* TEXT SEGMENT
But Lewis Padgett would have no part to play in these explorations. At about the same time that
Astounding
was switching over to digest size, Henry Kuttner was drafted into the Army, despite a heart murmur, and made into a medical corpsman.

This was the man, we will remember, whose most fundamental belief was that all authority is dangerous, and that, bend though he might, he must never give in to it. It would take the Army a little more than a year to come to the conclusion that Kuttner was someone with a total inability to accept military discipline, and to give him a medical discharge on psychoneurotic grounds.

In the meantime, Lewis Padgett would be silent as a writer, and when he was able to return to work for Campbell at the beginning of 1945, it was to find that others had pressed on beyond his limits in dealing with the new reality. Kuttner and Moore would write well for Campbell, but never again as innovatively as in 1942 and 1943.

As an example of just how queer and non-scientific SF could be in
Astounding
in the last years of the war, we might look at the short story printed immediately before Lewis Padgett’s “The Proud Robot” in the October 1943 issue—Fredric Brown’s “Paradox Lost.”

Fredric Brown was born in Cincinnati on October 29, 1906. He was a student at two different colleges without being able to finish. He sold his first mystery story in 1936, but until he began publishing mystery novels after the war and was at last able to write full-time, he would earn his primary living as a proofreader for the
Milwaukee Journal
while turning out pulp magazine stories on the side.

Like Kuttner, Fredric Brown was another small, soft-spoken, hard-drinking man with a love for Lewis Carroll and doubts about the sufficiency of our ordinary notions of reality. Among his mystery novels would be one entitled
Night of the Jabberwock
(1950) that would lead off with the very same verse which figures so centrally in “Mimsy Were the Borogoves.”

Brown found the plotting and writing of mystery stories extremely hard work, and turned to SF writing as a form of relief. He knew nothing and cared nothing about science. His SF stories would be primarily philosophical in nature, but with the philosophy made sweet and simple by means of cockeyed humor and a spare, highly readable pulp writing style.

His first SF story was “Not Yet the End” (
Captain Future,
Win 1941), but more than half of the stories that he published before the end of the war would appear in
Unknown
or
Astounding.
Altogether, about a quarter of his work, including five novels, would be science fiction.

In the introduction to his first collection of SF stories, Brown would say:

Science-fiction stories are the least painful of all stories for me to write and when I have put
THE END
on the final page of one, I feel greater satisfaction than with any other kind of story. . . . The important reason is that science-fiction, by giving greater scope to the imagination and by imposing fewer rules and limitations, comes closer than any other type of fiction to being honest writing.
835

Whatever rules and limitations science fiction did have would certainly be tested by “Paradox Lost,” the second story by Brown to be published in
Astounding.
As its title would suggest, it was an exercise in playfulness, full of humor, puns, paradox and uncertainty.

In this story, a paleontology student named Shorty McCabe is seated in the back row of a logic class in 1943, wondering what he is doing there. He has more interest in watching the erratic flight of a blue bottle fly than in listening to the professor.

As he is watching, the fly passes through a hole in reality and disappears. McCabe puts his hand into this space. When he brings it back, he can still feel with the hand, but he can no longer see it.

After determining the size and shape of the hole with a series of tossed paper clips, McCabe decides to follow his hand into the other space. He stands up in the aisle and finds himself elsewhere.

It is dark here, but a sneeze reveals that someone else is present. For this person, it apparently isn’t dark. Not only can he see McCabe, but he is also aware of what is going on back in the classroom—but in 1948. He is having a hoot listening to a professor tell a class that the dinosaurs died out because they got too large to keep themselves fed and starved to death. As far as the observer is concerned, that isn’t at all the way it happened.

* TASK REQUIREMENTS
[1] For the excerpt on Kuttner and Brown, state whether each statement below agrees with it, giving yes or no and quoting the deciding words. (a) Kuttner was drafted into the Army even though he had a heart murmur. (b) Fredric Brown completed his studies at one of the two colleges he attended. (c) "Paradox Lost" was the first story by Brown to appear in Astounding.
[2] Answer these questions using the excerpt on Kuttner and Brown.
(a) In what city was Fredric Brown born?
(b) In what year did Brown sell his first mystery story?
(c) What is the name of the paleontology student in "Paradox Lost"?
[3] Return verbatim the part of the excerpt on Kuttner and Brown from "In this story, a" up to and including "longer see it.".

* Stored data
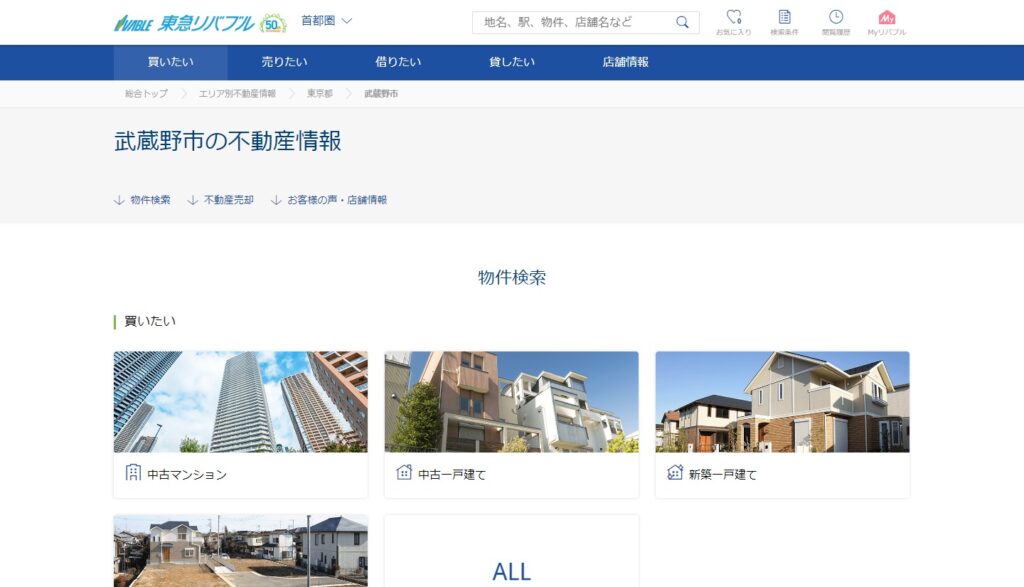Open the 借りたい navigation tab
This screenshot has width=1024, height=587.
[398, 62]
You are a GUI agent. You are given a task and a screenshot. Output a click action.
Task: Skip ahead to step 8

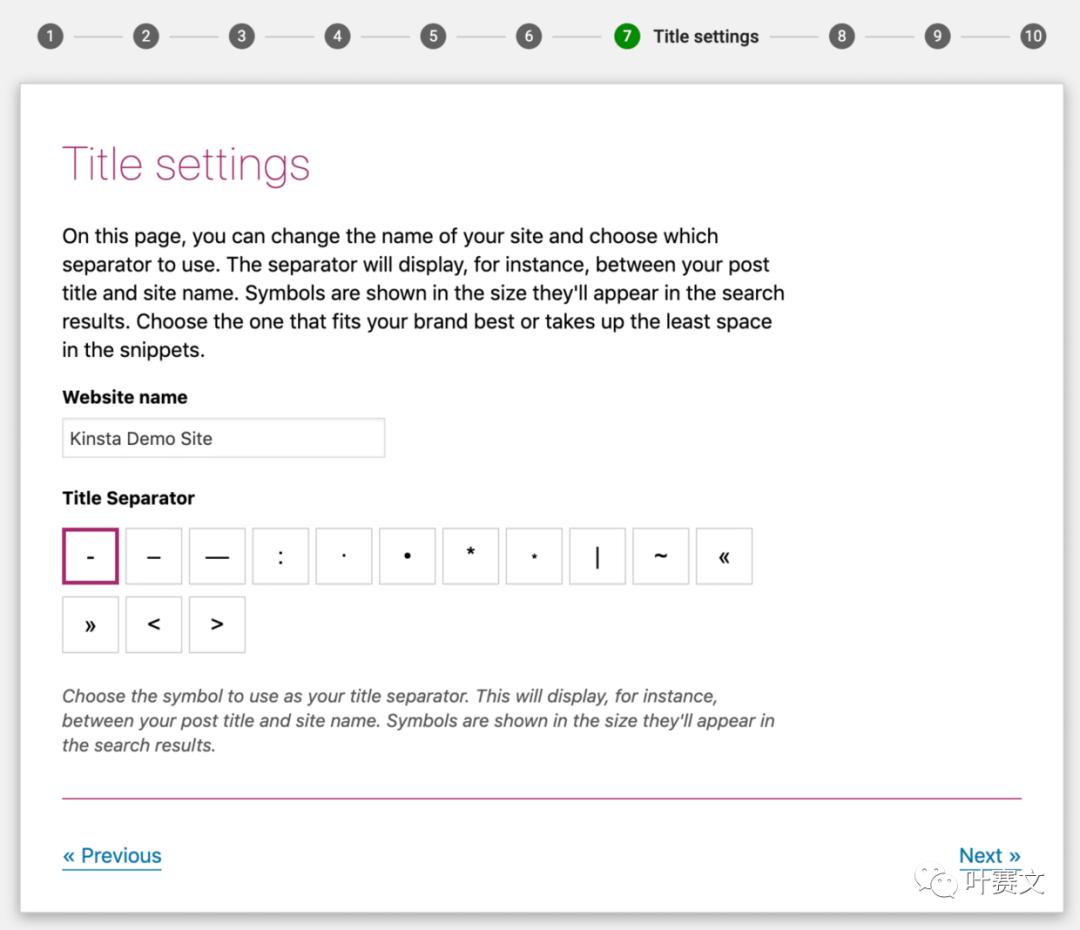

* RESULTS FOR EACH TASK
[1]
(a) Yes: "Henry Kuttner was drafted into the Army, despite a heart murmur"
(b) No: "He was a student at two different colleges without being able to finish."
(c) No: "the second story by Brown to be published in"

[2]
(a) Cincinnati
(b) 1936
(c) Shorty McCabe

[3]
In this story, a paleontology student named Shorty McCabe is seated in the back row of a logic class in 1943, wondering what he is doing there. He has more interest in watching the erratic flight of a blue bottle fly than in listening to the professor.

As he is watching, the fly passes through a hole in reality and disappears. McCabe puts his hand into this space. When he brings it back, he can still feel with the hand, but he can no longer see it.